§ Input for this task:
_ _ _ _ _
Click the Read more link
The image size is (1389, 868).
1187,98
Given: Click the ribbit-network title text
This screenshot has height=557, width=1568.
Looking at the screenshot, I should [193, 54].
_ _ _ _ _
Where the line containing "Given: Click the ribbit-network title text" appears in the records above, begin copying and continue through the last line; copy each line exactly and include no others.

§ Reply:
Given: Click the ribbit-network title text
This screenshot has height=557, width=1568.
Looking at the screenshot, I should [193, 54].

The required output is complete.